Tuesday, 29 September 2009

Spending our way out of debt.......from Rico

Don't try this at home! Spending your way out of debt, by creating more debt just doesn't work for individuals, or nations.

The OECD chart illustrates that public spending on the back of unsustainable tax revenues leads to structural deficits which will NOT vanish after the crisis is over.

Policy measures across many nations will prolong the recession/depression, and lead to lower tax revenues and higher unemployment.

This is a "spreading the wealth" situation none of the economic geniuses of the G20...or ANY politician who wants to get reelected to his gravy-train non-job job...wants to discuss, or even have discussed.

1 comment:

LifeoftheMind said...

Why is Israel the outlier? What have they done right? Maybe they are anomalous because of outside transfers due to foreign aid or support from American Jews or capital inflows because of the favorable investment climate. Ireland also got some return for their expenditures. Does this indicate those two choose to pay down debt and ride out the storm, Israel successfully and Ireland less successfully, while everyone else but Italy just tacked on more sail? Other metaphors involving pouring water or gasoline on a fire may be considered.
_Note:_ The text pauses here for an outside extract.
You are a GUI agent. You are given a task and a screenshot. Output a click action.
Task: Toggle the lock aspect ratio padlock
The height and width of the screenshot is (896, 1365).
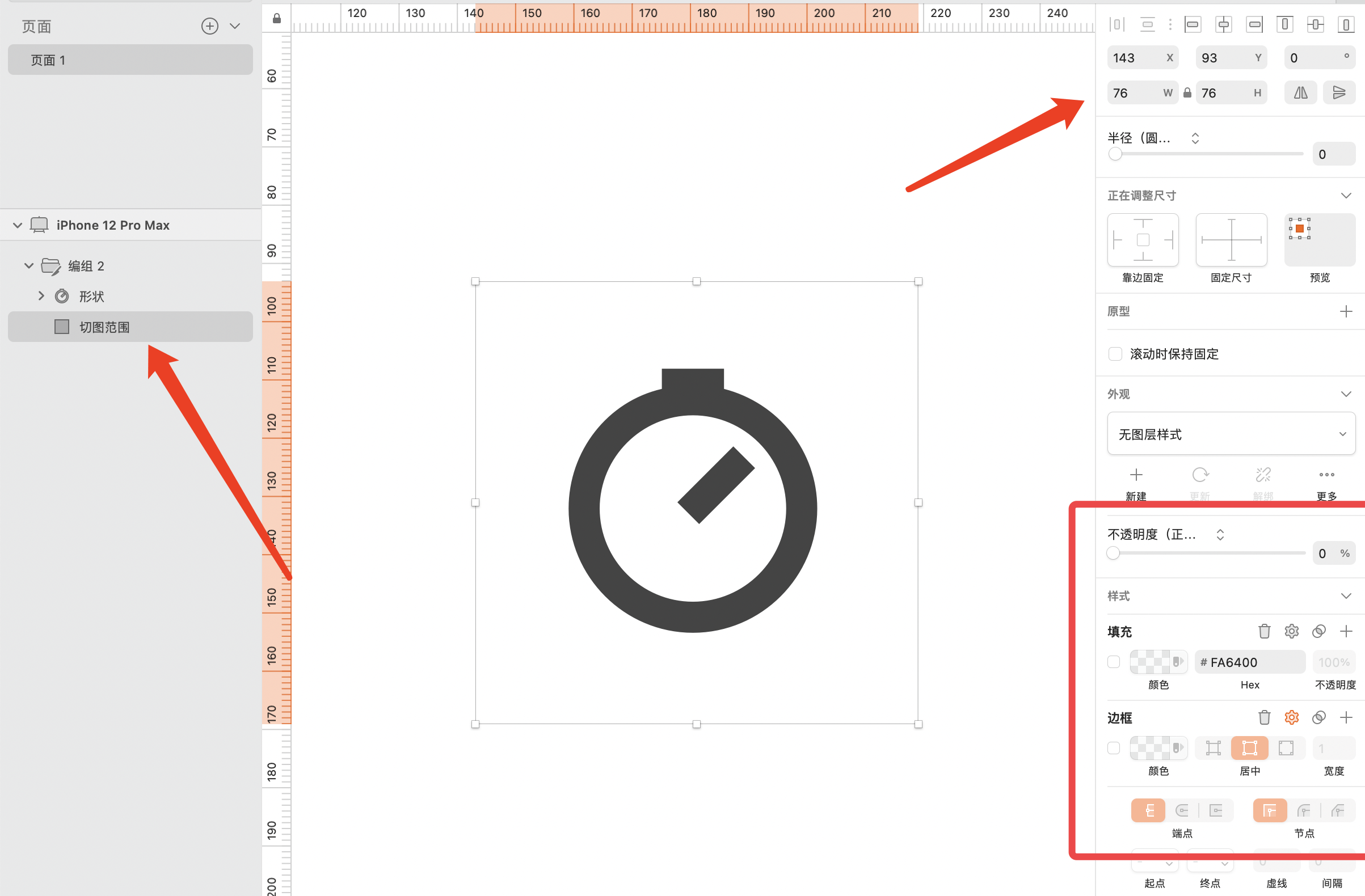[x=1187, y=93]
Is there a natural level, say at 7%, below which a modern economy can recover and above which it is in trouble? If so is everyone to the left of Germany facing a real collapse? Can countries that have wasted less than 5% of GDP, such as Italy Portugal and the Scandinavians, adopt the Israeli-Irish model and get out of the hole?

My choice of the 7% and 5% lines is arbitrary. Other combinations could be selected and tested. At what levels of structural debt can an economy recover and what will happen to those who can not?